Element lookup records:

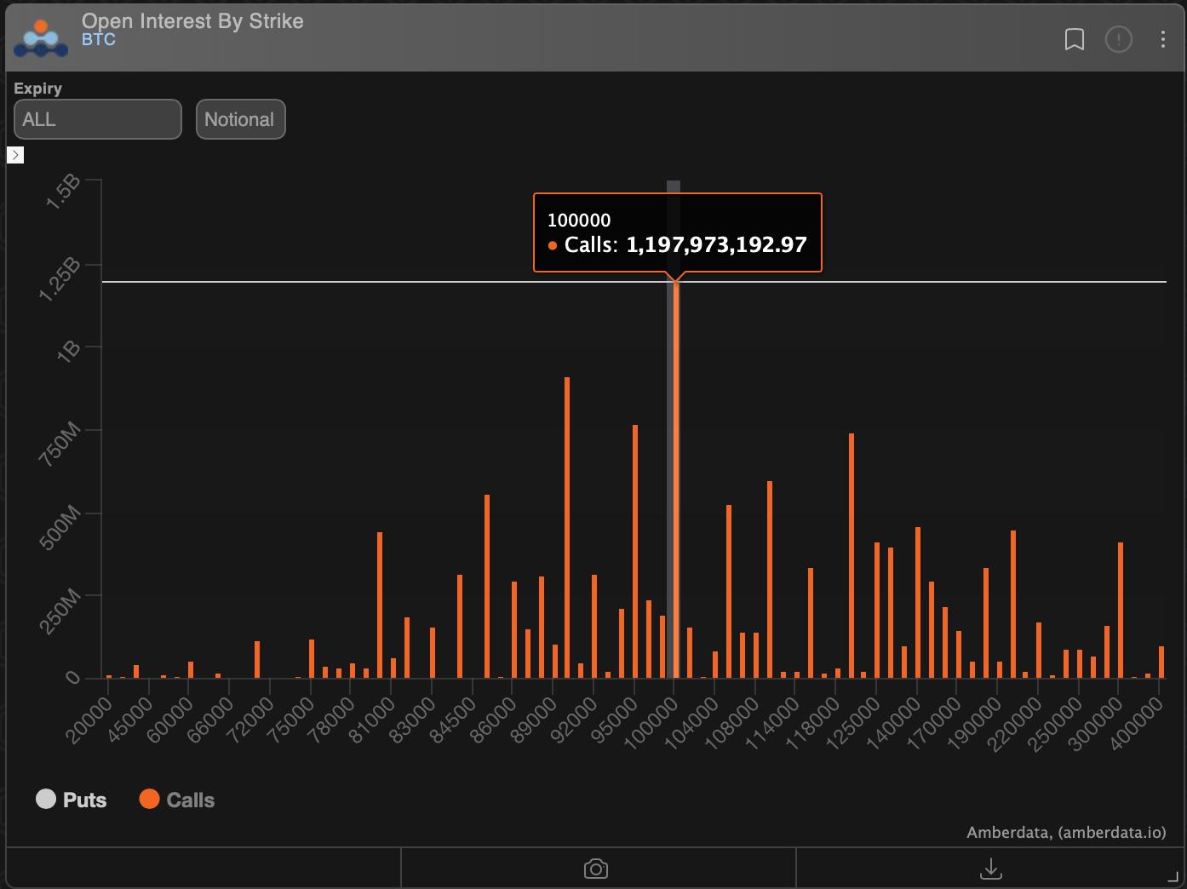Click the circular alert icon in the header

[1119, 39]
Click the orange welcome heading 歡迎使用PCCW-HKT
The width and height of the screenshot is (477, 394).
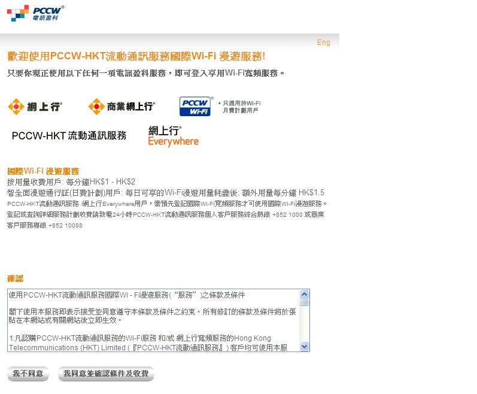tap(136, 56)
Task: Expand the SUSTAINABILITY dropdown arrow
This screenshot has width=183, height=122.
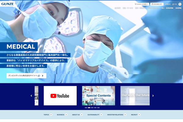Action: [x=101, y=115]
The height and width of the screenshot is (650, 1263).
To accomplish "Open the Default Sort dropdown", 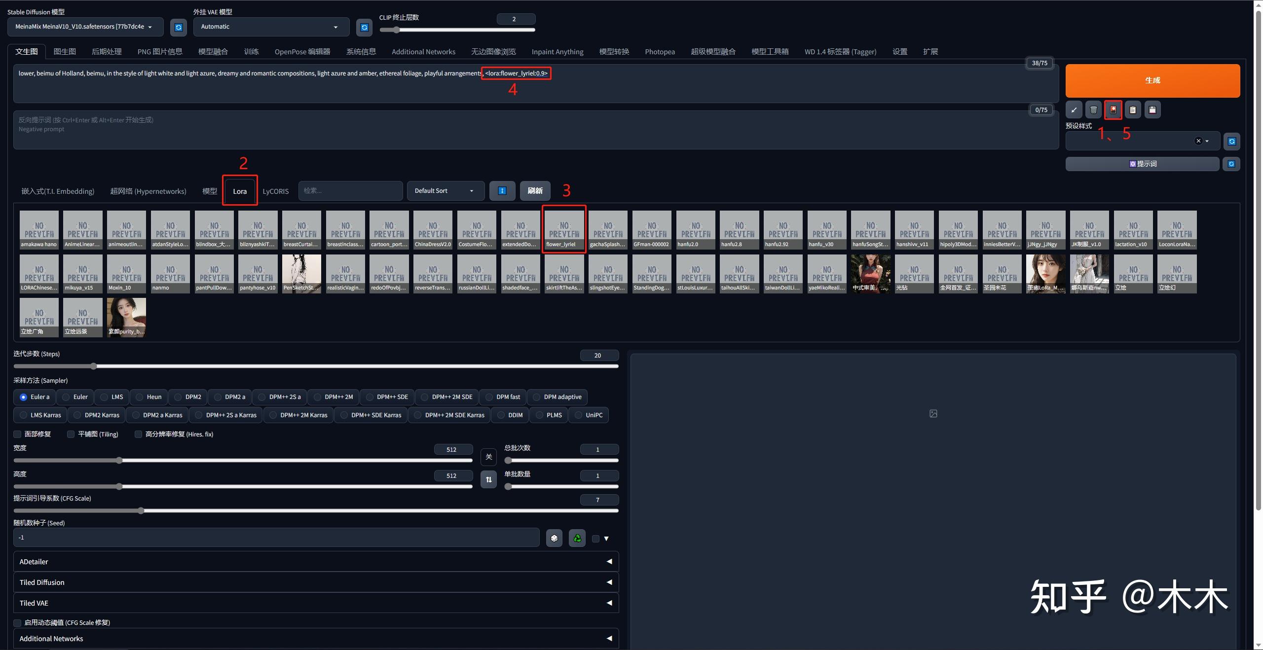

• Short exercise:
Copy the lines above word for word, leaving out the pictures.

• Correct output:
Click the circular alert icon in the header

[1119, 39]
Click the orange welcome heading 歡迎使用PCCW-HKT
The width and height of the screenshot is (477, 394).
tap(136, 56)
Task: Expand the SUSTAINABILITY dropdown arrow
This screenshot has width=183, height=122.
Action: [x=101, y=115]
The height and width of the screenshot is (650, 1263).
To accomplish "Open the Default Sort dropdown", 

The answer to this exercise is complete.